I have (900k, 300) records on mongo collection.
When i am trying to read the data to pandas the memory consumption increase dramatically till the process is Killed.
I have to mention that the data is fit to memory(1.5GB~
) if i am reading it from csv file.
My machine is 32GB RAM and 16 CPU's Centos 7.
My simple code:
client = MongoClient(host,port)
collection = client[db_name][collection_name]
cursor = collection.find()
df = pd.DataFrame(list(cursor))
My multiprocessing code:
def read_mongo_parallel(skipses):
print("Starting process")
client = MongoClient(skipses[4],skipses[5])
db = client[skipses[2]]
collection = db[skipses[3]]
print("range of {} to {}".format(skipses[0],skipses[0]+skipses[1]))
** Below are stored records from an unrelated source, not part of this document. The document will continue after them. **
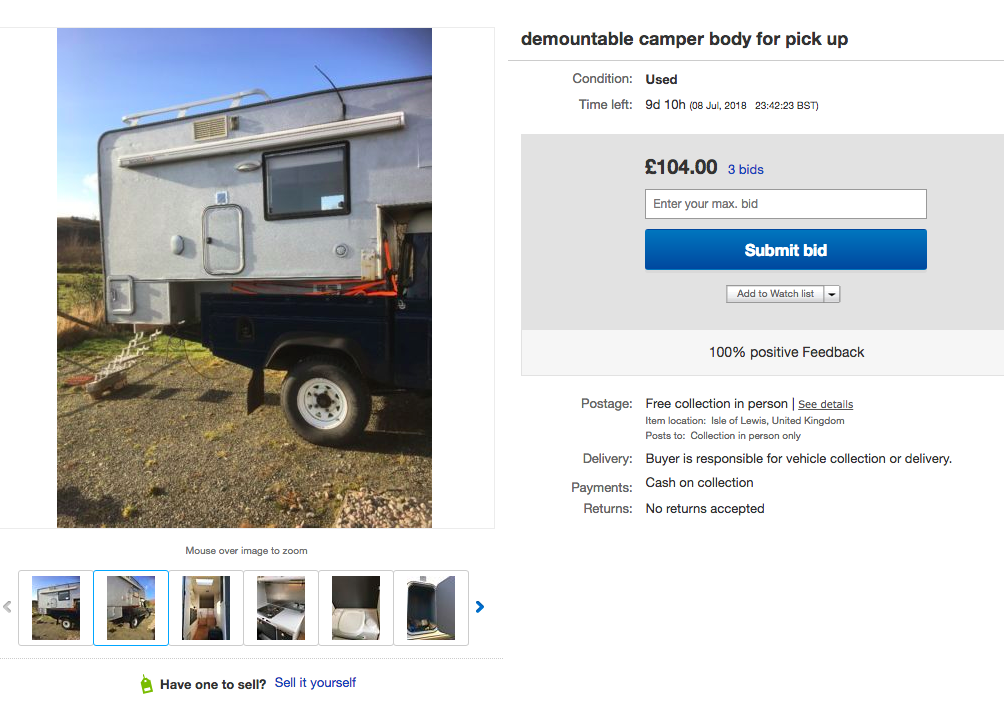
Task: View the storage locker thumbnail
Action: pos(431,608)
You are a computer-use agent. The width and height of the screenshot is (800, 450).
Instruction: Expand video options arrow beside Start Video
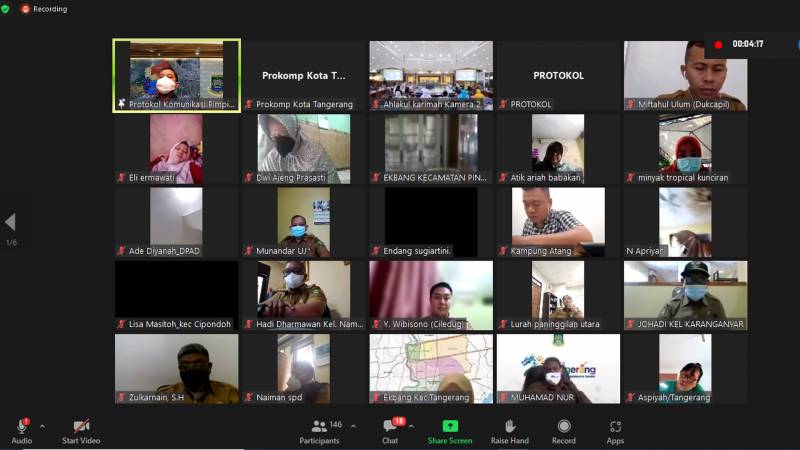113,426
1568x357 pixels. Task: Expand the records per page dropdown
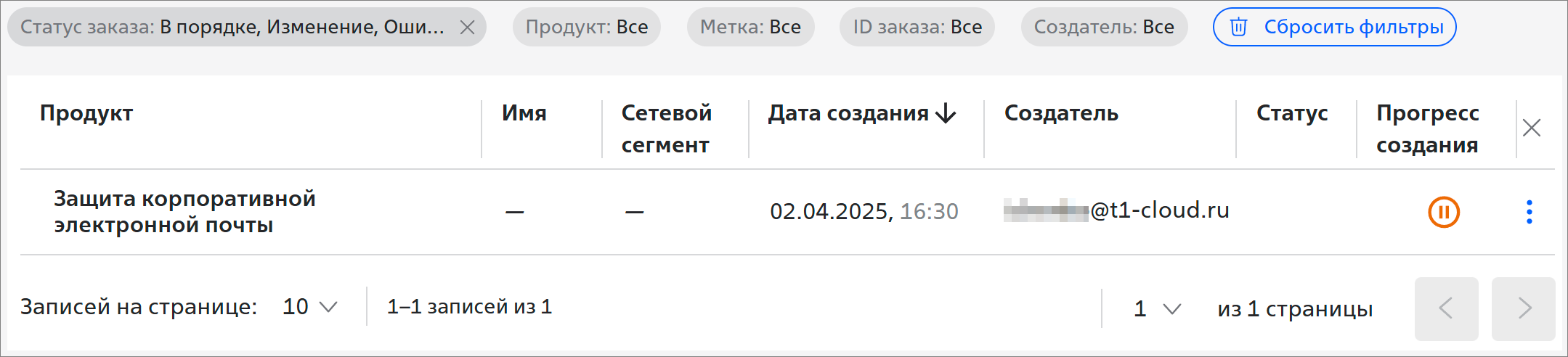coord(310,307)
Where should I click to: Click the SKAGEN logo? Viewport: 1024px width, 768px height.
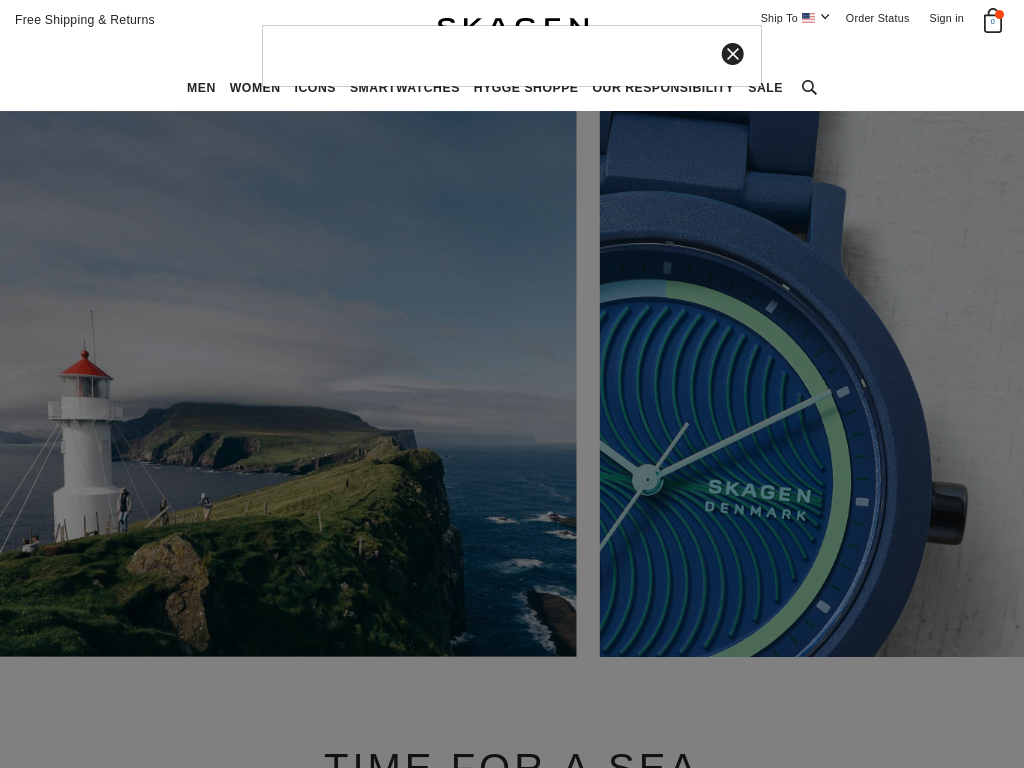513,22
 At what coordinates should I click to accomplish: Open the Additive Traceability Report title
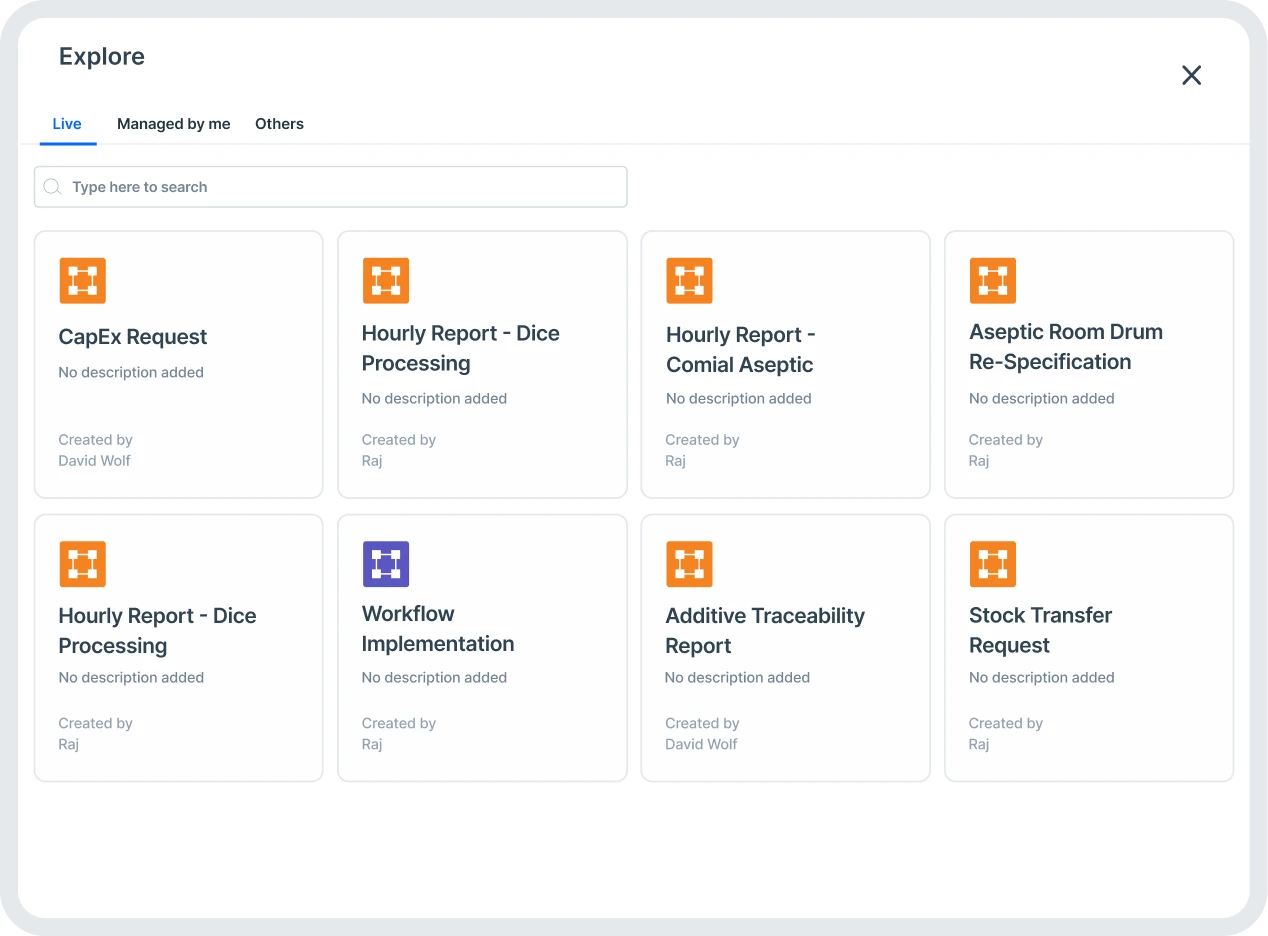click(x=765, y=631)
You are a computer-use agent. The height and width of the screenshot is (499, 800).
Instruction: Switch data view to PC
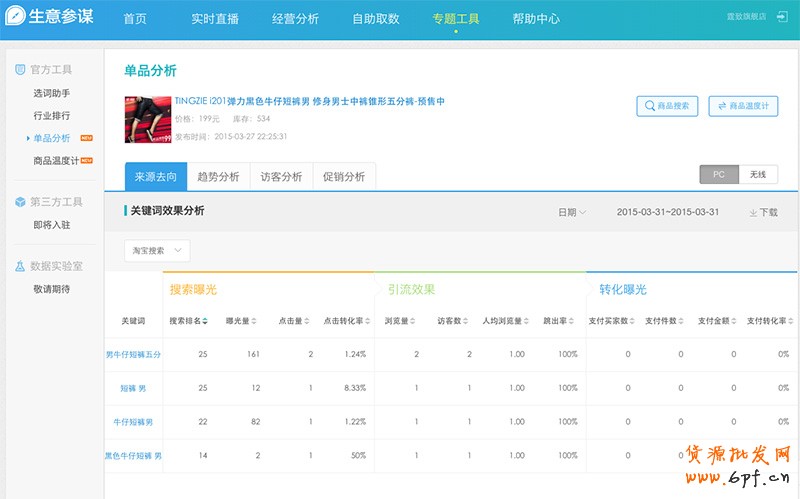pyautogui.click(x=718, y=174)
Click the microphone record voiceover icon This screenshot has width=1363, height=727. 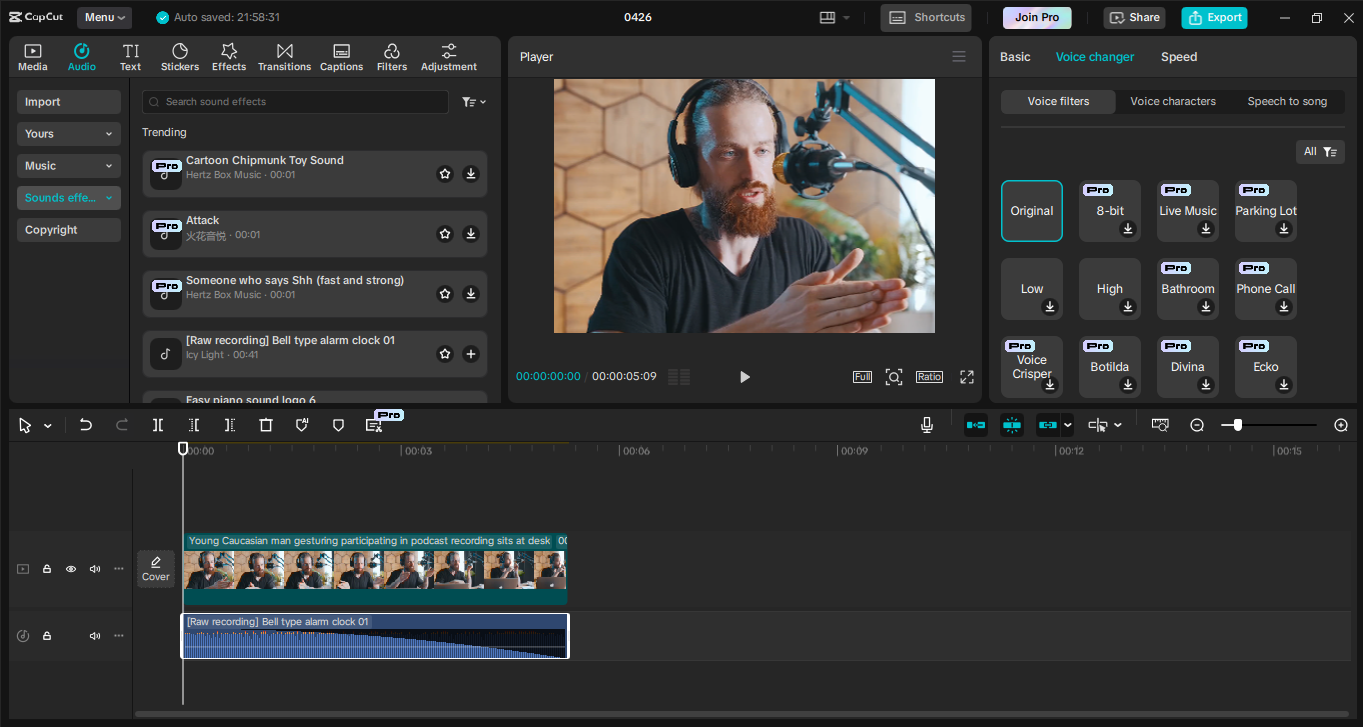click(927, 425)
cursor = collection.find().skip(skipses[0]).limit(skipses[1])
return list(cursor)
all_lists = []
with concurrent.futures.ProcessPoolExecutor(max_workers=multiprocessing.cpu_count()) as executor:
for rows in executor.map(read_mongo_parallel, skipesess):
all_lists.extend(rows)
df = pd.DataFrame(all_lists)
The memory increase in both methods and kill the kernel,
What i am doing worng?
I have found a solution with multiprocessing and its is the fastest
def chunks(collection_size, n_cores=mp.cpu_count()):
""" Return chunks of tuples """
batch_size = round(collection_size/n_cores)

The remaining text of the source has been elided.